What this task involves:
Look over the data below and give the number of lines containing the word "element", with no other words.

Task data:
-.-.-

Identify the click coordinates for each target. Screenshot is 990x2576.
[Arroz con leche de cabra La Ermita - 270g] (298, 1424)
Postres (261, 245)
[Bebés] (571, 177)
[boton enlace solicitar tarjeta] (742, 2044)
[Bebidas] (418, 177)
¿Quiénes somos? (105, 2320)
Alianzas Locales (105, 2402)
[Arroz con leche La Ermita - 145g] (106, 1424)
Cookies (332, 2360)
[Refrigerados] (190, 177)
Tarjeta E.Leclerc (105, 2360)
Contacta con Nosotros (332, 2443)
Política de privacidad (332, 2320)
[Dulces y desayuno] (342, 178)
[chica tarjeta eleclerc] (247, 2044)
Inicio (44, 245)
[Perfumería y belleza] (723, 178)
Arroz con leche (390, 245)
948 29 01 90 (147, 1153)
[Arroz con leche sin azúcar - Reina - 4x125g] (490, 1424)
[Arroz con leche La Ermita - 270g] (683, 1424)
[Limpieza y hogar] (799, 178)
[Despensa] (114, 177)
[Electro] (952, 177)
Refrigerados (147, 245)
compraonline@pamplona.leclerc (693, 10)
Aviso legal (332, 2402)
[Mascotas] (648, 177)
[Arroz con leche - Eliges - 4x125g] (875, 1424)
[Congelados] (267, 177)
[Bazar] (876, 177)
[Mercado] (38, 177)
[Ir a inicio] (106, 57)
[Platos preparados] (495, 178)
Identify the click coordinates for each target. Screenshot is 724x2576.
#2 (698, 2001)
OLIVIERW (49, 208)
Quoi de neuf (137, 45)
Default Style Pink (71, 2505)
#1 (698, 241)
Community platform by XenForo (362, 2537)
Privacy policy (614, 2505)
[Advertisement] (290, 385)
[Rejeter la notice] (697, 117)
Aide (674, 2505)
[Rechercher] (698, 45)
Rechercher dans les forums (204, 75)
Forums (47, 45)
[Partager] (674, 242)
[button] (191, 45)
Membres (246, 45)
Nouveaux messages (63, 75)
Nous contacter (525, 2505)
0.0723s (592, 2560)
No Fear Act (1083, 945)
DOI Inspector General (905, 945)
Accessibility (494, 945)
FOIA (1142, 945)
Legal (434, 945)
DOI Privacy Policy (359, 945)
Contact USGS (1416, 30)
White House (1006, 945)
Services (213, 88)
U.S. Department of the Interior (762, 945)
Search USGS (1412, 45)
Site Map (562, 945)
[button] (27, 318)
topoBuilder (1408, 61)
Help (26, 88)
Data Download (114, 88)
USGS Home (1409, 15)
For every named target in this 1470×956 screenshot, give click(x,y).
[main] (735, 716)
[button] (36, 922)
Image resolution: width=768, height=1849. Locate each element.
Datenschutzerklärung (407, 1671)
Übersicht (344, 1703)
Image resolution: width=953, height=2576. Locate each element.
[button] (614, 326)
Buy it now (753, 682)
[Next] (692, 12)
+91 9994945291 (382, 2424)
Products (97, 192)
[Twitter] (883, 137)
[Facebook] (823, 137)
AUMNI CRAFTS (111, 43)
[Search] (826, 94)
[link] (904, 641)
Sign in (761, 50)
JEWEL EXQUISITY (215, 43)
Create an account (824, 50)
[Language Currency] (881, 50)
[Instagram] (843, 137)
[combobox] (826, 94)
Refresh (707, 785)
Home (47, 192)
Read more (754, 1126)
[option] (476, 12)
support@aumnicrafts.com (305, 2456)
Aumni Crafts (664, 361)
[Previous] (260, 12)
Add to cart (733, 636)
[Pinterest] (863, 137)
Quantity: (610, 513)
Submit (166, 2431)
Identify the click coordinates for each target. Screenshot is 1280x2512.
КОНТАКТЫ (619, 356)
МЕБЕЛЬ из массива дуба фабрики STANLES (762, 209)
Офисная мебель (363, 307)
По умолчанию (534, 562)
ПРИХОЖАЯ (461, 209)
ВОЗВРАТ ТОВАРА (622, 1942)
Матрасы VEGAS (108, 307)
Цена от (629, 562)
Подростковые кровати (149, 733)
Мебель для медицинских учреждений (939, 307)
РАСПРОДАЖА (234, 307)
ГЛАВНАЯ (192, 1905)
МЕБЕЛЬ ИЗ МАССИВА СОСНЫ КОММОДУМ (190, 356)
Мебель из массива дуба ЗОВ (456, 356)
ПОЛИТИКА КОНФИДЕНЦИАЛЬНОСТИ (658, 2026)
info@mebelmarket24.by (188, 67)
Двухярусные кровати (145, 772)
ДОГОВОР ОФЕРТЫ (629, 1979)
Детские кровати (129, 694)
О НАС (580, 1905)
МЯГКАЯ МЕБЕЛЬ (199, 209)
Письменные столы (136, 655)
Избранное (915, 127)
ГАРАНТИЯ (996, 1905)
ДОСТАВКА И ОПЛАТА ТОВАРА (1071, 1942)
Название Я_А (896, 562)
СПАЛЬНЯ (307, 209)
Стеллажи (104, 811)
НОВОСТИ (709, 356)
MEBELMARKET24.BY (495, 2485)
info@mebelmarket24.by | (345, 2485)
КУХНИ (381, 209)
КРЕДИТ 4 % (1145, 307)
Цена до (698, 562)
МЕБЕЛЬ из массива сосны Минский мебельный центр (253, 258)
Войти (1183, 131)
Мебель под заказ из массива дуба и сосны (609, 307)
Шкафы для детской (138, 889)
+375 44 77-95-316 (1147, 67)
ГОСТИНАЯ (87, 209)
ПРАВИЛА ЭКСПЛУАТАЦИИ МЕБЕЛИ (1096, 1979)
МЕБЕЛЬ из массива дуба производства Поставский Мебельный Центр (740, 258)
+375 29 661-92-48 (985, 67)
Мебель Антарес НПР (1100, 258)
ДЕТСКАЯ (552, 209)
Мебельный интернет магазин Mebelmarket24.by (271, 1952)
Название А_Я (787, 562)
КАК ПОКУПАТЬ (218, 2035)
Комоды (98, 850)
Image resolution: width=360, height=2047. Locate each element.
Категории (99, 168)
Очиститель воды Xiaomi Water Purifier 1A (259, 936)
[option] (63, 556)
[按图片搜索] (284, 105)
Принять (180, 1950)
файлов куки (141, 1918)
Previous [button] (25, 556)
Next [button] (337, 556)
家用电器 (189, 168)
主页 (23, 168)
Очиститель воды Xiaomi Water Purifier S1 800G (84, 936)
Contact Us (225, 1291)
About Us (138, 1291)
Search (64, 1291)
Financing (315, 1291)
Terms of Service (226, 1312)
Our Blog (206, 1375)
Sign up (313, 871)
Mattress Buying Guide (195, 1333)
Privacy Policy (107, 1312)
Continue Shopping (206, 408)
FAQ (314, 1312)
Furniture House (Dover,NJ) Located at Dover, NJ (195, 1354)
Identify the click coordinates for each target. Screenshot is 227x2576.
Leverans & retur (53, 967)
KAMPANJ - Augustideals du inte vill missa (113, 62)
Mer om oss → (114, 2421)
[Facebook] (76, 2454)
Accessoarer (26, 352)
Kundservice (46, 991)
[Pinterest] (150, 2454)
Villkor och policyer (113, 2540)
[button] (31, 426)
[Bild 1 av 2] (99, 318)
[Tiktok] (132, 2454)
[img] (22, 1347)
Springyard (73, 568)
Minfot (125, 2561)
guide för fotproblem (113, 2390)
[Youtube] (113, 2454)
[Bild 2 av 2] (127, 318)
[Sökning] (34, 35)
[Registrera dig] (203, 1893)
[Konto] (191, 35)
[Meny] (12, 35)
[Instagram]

-.-.-

Finished exercise:
3